Are We Creating Communities Ripe for Gangs?

FrontPage Magazine published online a series of transcripts from a late-August conference on immigration in Beverly Hills, California. The focus was actually more on the problems of illegal immigration. This isn't a new issue, of course. But the way these individual speakers present the American reaction to it is interesting, particularly from a law enforcement point-of-view.

I can remember when illegal immigrant crime in a small town was usually someone taking food for themeselves or their family. Gangs as criminal groups were almost unheard of in farm areas or small towns. They were usually a problem in larger cities.

I live in an area that draws a lot of seasonal farm workers and all the related issues that go with that sort of local economy. But now we have less and less farmland as fields are increasingly sold to developers and built up for housing. Much of this push seems to come from the state level, and the blame goes up the line from there, even to all sorts of talk about the United Nation and how it's changing the face of America. I've written before of the ongoing battles over the increasing housing density of outside areas nearby that the city of Watsonville, California is attempting to annex.

Many of the newer jobs in this area are low-to-medium income jobs at places like Home Depot, but the jobs are still considered a big step up from the back-breaking work of agricultural fields, and when retail jobs do come open there are usually many, many applicants who hope to fill the few dozen positions actually available. There aren't many new companies with highly technical or highly skilled jobs being brought in as the new housing areas are being developed. So we aren't moving from a highly rural to a highly technical local population, but we are moving from highly rural jobs to jobs that require some degree of training and orientation.

My guess, which I present without any research to back it up, is that it's tougher for an illegal immigrant to get work at a place like Home Depot than it would be for that person in a field somewhere. Housekeeping jobs probably don't activate the same level of background check that a bank teller might go through. As our local population shifts toward more unskilled-worker immigrants, the original ease with which such immigrants could once obtain work is disappearing. This would hold especially true for illegal immigrants, and maybe doubly true for illegal Mexican immigrants who speak no English. Again, this is just a general observation on my part and does not reflect particular statistics.

As the area becomes less rural and more urban, unskilled immigrants (both legal and illegal) will find it tougher to find a job. Unskilled illegal immigrants may be pushed out of the regular job market altogether. So far, this hasn't stopped illegal immigrants from coming to the area so they must still have hope of making the best of things in the future.

What's left for them to do if they can't get work legally and can't afford training to prepare them for more skilled positions? Maybe they can't even apply for training because they're here illegally. If the people in these kinds of situations are determined to stay, no matter what it takes, some will end up turning to crime. Some young people will be tempted to turn to gangs for a source of comfort and a sense of perceived superior status among their peers.

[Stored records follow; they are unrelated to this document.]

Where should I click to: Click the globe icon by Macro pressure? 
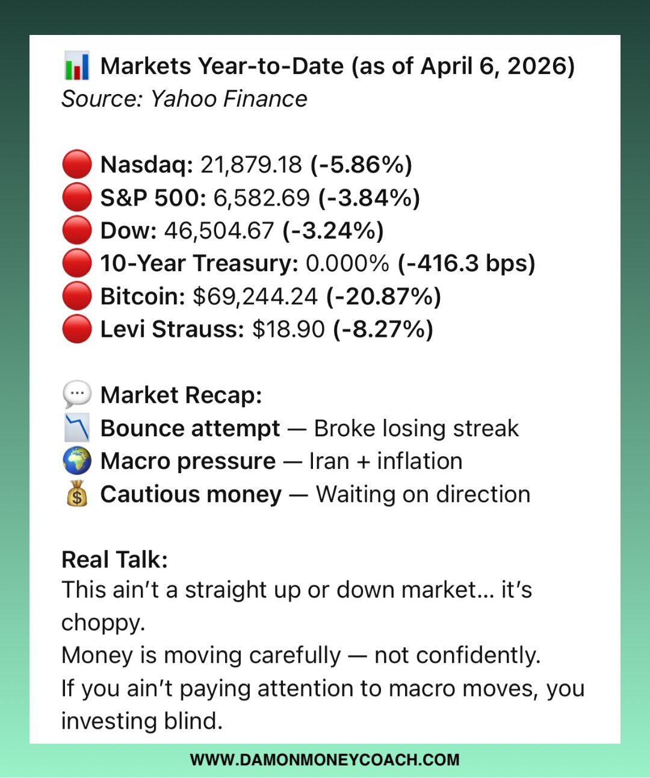pos(77,461)
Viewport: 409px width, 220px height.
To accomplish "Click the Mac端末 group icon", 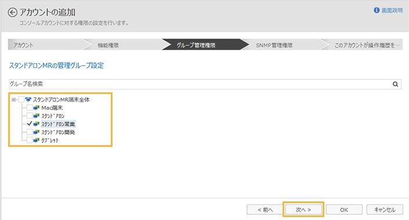I will click(36, 108).
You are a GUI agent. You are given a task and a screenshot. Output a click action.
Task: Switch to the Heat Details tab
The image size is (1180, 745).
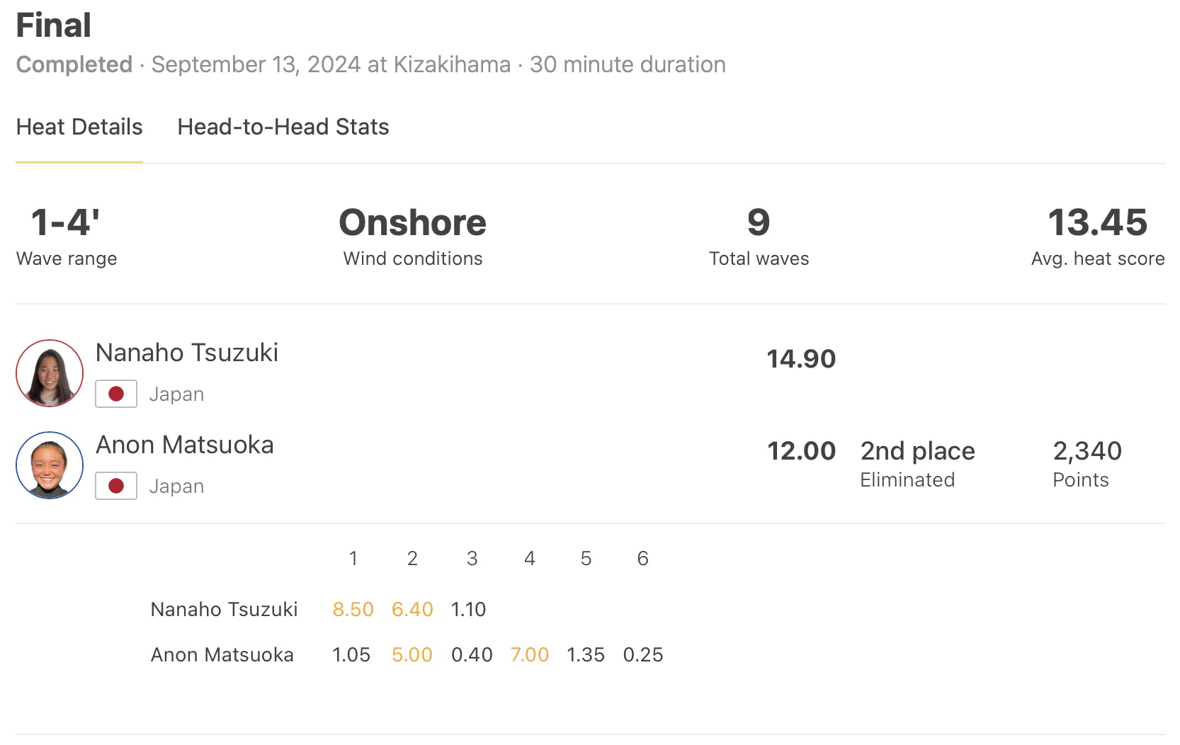click(79, 127)
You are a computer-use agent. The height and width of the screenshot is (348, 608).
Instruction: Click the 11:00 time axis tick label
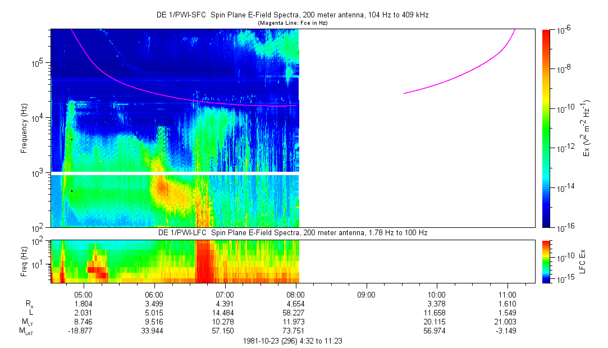pos(508,294)
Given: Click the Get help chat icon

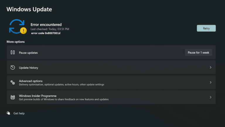Looking at the screenshot, I should 8,113.
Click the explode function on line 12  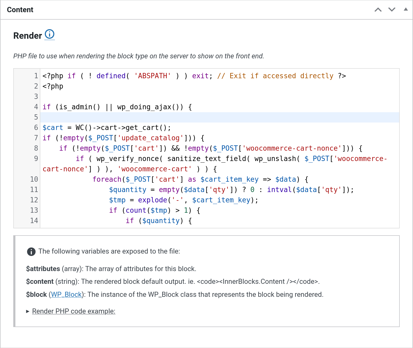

Let's not forget that some immigrants come here from a culture where corrupt officials and correspondingly corrupt citizens have become an everyday way of life. Just because they come here doesn't mean they will all suddenly adapt to some standard that American citizens consider to be more moral and more socially correct. Some will. Some won't.

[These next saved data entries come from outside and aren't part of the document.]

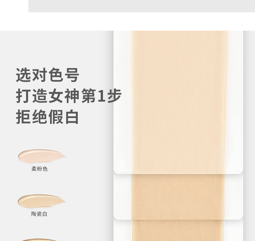Open the lightest stocking sample card
The height and width of the screenshot is (241, 255).
pos(178,102)
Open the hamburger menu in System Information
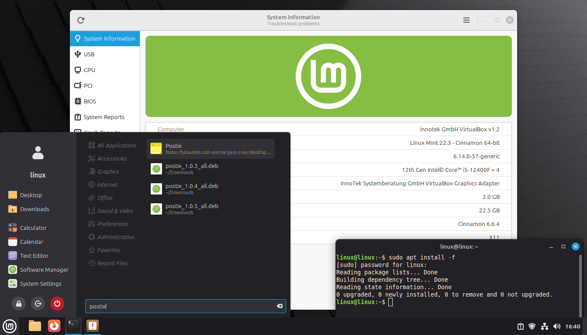587x335 pixels. 466,20
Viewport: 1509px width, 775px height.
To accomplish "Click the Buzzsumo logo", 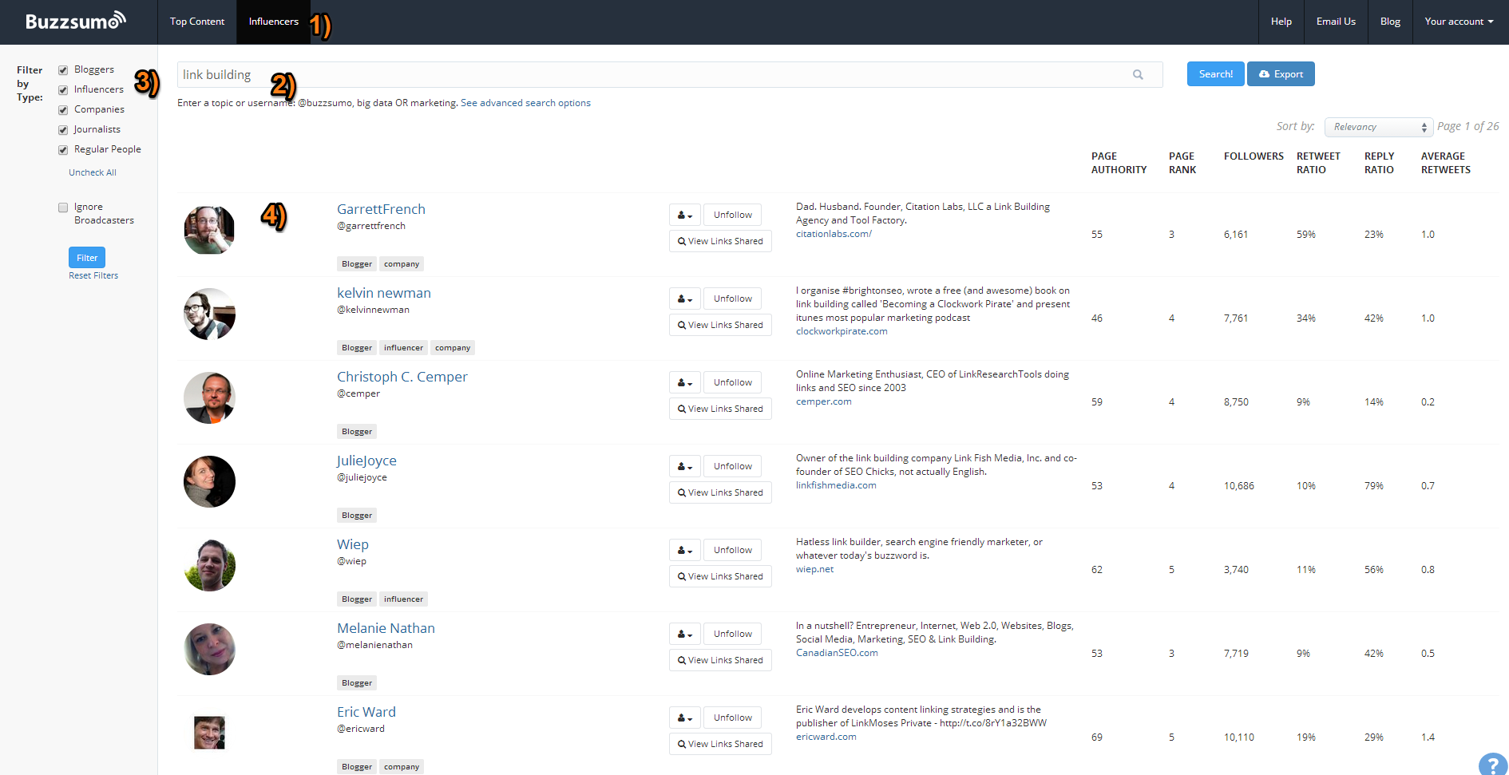I will (76, 22).
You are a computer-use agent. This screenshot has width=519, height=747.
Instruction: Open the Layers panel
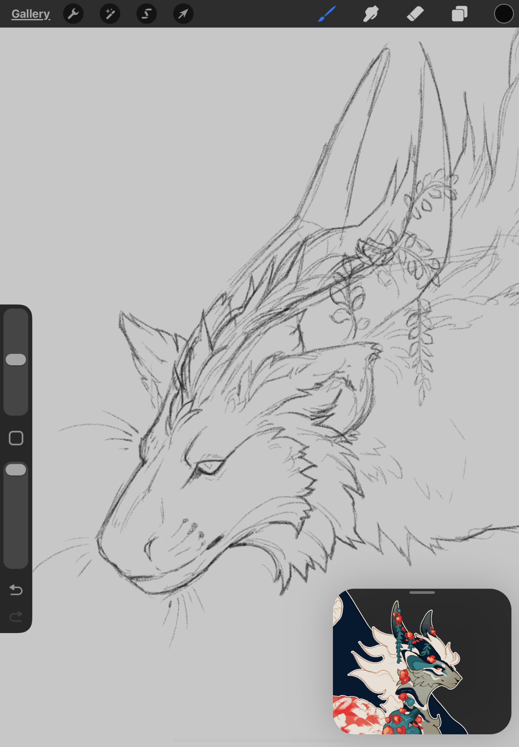tap(459, 14)
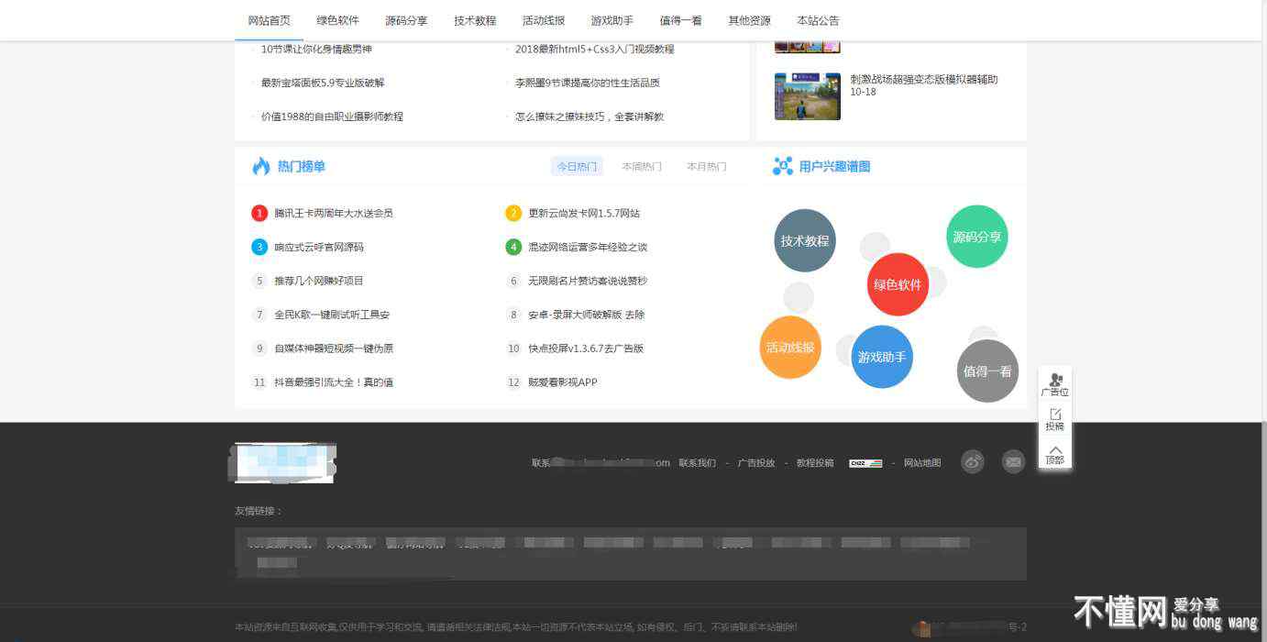
Task: Switch to the 本月热门 tab
Action: click(707, 167)
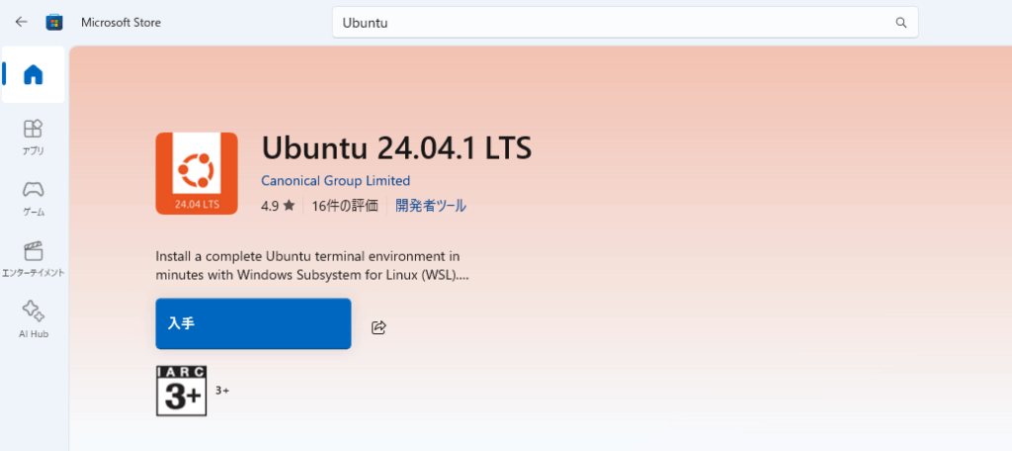Open the ゲーム (Games) section
This screenshot has width=1012, height=451.
coord(34,197)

I understand that crime isn't only an illegal immigrant issue. Crime isn't only an urban issue. Gangs are not only an urban issue. But in our attempt to provide housing--particularly affordable housing--for everybody who wants to live in areas that were once heavily rural we may be inadvertently creating a kind of social vacuum. That vacuum will ultimately fill itself with people who are willing to take what they can get from either end of the social, and economic, spectrums. We may, in effect, be fertilizing the perfect neighborhoods for gangs in the same way we once fertilized strawberry fields and apple orchards.